■ What the exercise asks ■
In the material below, copy every line, unchanged, from the line with "has height=414, width=611." to the line with "This screenshot has width=1200, height=630.", both of those lines included.
..............................
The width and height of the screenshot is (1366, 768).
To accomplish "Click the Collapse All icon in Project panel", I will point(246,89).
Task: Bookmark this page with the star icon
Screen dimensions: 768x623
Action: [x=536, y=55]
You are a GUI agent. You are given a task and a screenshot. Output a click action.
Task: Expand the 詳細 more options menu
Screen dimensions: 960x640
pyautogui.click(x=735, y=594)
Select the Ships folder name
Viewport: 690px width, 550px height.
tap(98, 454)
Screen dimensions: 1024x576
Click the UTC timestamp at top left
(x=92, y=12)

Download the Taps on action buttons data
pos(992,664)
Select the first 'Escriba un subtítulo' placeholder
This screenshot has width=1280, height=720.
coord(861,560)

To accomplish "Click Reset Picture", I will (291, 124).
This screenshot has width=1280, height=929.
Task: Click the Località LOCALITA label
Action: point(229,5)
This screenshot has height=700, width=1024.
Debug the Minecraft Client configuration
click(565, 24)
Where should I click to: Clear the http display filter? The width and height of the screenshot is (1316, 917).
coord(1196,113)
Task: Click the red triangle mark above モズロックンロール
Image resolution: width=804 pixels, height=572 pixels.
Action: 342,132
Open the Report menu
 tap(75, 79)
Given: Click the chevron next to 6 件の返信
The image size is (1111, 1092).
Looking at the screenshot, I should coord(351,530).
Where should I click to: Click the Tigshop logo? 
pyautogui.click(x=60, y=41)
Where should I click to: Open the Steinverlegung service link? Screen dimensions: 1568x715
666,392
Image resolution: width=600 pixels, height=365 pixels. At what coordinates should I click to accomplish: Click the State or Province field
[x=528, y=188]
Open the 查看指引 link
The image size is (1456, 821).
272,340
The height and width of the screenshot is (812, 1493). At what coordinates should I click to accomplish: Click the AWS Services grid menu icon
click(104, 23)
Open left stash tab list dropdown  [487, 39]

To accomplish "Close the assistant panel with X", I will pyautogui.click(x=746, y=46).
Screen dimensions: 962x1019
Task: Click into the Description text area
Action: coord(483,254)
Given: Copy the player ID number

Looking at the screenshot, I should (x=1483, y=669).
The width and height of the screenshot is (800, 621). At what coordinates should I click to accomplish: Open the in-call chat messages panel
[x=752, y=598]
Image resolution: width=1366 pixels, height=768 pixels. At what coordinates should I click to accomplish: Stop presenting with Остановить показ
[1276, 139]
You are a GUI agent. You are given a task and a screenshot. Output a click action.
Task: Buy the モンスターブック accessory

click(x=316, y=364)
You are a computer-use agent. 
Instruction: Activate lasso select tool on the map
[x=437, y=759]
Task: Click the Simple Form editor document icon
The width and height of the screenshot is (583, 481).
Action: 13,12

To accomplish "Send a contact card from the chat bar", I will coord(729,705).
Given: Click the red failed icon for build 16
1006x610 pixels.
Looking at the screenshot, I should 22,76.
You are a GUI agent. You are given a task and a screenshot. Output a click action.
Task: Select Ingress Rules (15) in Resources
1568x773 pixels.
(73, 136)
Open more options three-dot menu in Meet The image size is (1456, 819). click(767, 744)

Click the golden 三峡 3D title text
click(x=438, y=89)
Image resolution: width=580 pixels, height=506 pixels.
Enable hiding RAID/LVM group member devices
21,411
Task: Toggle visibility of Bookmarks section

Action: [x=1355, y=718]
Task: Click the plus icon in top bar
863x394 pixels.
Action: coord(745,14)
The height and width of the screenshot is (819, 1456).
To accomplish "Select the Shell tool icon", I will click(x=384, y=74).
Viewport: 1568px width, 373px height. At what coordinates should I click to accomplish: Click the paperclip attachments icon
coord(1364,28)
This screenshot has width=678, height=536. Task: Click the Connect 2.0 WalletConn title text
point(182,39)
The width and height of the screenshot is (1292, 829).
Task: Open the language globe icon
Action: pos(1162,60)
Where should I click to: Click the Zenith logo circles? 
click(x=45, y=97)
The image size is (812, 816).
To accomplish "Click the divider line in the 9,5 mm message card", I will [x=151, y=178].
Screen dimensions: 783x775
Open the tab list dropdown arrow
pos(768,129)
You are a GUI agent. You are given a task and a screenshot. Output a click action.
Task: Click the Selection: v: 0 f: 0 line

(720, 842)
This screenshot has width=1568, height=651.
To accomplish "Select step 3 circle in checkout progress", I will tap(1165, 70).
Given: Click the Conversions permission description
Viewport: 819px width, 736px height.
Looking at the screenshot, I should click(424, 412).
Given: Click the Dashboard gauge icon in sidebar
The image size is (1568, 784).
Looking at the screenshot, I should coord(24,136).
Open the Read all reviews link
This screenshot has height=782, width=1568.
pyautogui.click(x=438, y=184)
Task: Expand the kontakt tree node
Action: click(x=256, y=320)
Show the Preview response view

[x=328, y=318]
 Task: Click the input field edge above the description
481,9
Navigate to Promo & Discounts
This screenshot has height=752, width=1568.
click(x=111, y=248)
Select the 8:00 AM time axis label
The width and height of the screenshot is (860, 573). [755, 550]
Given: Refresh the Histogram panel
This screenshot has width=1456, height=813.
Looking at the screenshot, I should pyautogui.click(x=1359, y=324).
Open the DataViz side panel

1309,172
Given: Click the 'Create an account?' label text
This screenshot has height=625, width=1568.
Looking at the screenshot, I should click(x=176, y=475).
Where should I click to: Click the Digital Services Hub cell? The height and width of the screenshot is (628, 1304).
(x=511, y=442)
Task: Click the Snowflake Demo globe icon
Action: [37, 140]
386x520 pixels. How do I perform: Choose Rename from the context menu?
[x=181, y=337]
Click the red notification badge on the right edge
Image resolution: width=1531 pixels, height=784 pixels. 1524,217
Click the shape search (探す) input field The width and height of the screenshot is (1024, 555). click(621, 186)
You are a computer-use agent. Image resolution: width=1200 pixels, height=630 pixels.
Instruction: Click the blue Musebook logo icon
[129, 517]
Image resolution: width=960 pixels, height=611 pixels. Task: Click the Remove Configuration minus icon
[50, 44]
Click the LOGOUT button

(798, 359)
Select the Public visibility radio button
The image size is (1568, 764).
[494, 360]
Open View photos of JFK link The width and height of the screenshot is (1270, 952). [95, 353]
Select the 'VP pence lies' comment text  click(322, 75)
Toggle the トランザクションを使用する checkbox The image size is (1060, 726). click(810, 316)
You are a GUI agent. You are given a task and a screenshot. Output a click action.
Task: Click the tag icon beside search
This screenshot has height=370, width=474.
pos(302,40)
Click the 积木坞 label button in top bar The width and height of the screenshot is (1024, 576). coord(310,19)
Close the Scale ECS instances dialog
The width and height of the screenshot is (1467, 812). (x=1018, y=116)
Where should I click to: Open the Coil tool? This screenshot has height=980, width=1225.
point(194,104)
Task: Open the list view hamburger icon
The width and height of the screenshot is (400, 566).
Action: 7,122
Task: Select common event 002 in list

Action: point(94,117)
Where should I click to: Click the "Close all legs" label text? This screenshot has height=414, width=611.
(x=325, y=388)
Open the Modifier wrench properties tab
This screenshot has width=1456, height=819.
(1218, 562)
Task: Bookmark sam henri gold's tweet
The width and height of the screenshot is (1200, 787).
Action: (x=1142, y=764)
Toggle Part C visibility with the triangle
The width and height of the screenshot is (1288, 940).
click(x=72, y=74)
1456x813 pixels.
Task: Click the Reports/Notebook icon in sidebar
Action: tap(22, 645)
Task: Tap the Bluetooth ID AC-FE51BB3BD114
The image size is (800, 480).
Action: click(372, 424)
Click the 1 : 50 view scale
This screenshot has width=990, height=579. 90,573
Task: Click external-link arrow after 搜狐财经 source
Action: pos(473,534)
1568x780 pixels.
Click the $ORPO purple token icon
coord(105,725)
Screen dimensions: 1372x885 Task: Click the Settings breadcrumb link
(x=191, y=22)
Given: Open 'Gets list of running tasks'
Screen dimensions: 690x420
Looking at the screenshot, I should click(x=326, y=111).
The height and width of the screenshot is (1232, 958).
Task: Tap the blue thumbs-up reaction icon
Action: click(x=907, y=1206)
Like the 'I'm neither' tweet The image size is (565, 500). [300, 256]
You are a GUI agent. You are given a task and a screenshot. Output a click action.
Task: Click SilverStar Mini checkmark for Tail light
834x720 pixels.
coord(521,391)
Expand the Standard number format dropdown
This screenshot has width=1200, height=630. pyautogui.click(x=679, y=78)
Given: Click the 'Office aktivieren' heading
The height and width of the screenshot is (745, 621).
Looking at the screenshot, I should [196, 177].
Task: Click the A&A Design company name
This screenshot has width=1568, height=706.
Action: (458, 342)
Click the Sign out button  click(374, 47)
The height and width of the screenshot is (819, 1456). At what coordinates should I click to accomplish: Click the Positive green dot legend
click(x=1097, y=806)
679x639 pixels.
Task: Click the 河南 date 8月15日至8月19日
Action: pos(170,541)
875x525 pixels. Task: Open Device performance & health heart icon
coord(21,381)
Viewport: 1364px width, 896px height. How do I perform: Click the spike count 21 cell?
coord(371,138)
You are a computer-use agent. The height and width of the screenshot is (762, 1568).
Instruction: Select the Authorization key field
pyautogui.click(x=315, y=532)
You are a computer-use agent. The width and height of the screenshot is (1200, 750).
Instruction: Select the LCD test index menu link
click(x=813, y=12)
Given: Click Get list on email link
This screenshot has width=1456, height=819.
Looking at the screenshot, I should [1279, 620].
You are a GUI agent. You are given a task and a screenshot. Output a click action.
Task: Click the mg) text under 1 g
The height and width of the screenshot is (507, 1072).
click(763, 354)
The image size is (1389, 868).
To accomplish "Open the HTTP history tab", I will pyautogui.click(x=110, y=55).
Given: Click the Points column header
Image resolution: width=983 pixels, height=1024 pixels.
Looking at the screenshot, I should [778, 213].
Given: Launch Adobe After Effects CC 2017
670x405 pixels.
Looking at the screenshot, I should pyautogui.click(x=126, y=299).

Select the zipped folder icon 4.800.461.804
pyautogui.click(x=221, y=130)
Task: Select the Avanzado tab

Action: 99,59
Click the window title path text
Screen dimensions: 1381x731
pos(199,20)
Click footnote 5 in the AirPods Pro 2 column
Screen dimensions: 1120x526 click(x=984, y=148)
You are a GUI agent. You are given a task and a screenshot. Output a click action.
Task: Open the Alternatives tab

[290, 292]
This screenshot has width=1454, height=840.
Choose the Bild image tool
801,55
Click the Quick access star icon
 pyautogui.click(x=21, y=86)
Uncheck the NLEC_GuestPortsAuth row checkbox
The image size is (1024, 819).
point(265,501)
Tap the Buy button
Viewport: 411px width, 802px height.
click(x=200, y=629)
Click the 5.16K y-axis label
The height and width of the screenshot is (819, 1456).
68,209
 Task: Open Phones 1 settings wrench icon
..............................
■ Result of the exercise ■
Where should I click to: Click the "Close all legs" label text? This screenshot has height=414, width=611.
(x=325, y=388)
Open the Modifier wrench properties tab
This screenshot has width=1456, height=819.
(1218, 562)
Task: Bookmark sam henri gold's tweet
The width and height of the screenshot is (1200, 787).
Action: (x=1142, y=764)
Toggle Part C visibility with the triangle
The width and height of the screenshot is (1288, 940).
click(x=72, y=74)
1456x813 pixels.
Task: Click the Reports/Notebook icon in sidebar
Action: tap(22, 645)
Task: Tap the Bluetooth ID AC-FE51BB3BD114
The image size is (800, 480).
Action: click(372, 424)
Click the 1 : 50 view scale
This screenshot has width=990, height=579. 90,573
Task: Click external-link arrow after 搜狐财经 source
Action: pos(473,534)
1568x780 pixels.
Click the $ORPO purple token icon
coord(105,725)
Screen dimensions: 1372x885 Task: Click the Settings breadcrumb link
(x=191, y=22)
Given: Open 'Gets list of running tasks'
Screen dimensions: 690x420
Looking at the screenshot, I should click(x=326, y=111).
The height and width of the screenshot is (1232, 958).
Task: Tap the blue thumbs-up reaction icon
Action: click(x=907, y=1206)
Like the 'I'm neither' tweet The image size is (565, 500). [300, 256]
You are a GUI agent. You are given a task and a screenshot. Output a click action.
Task: Click SilverStar Mini checkmark for Tail light
834x720 pixels.
coord(521,391)
Expand the Standard number format dropdown
This screenshot has width=1200, height=630. pyautogui.click(x=679, y=78)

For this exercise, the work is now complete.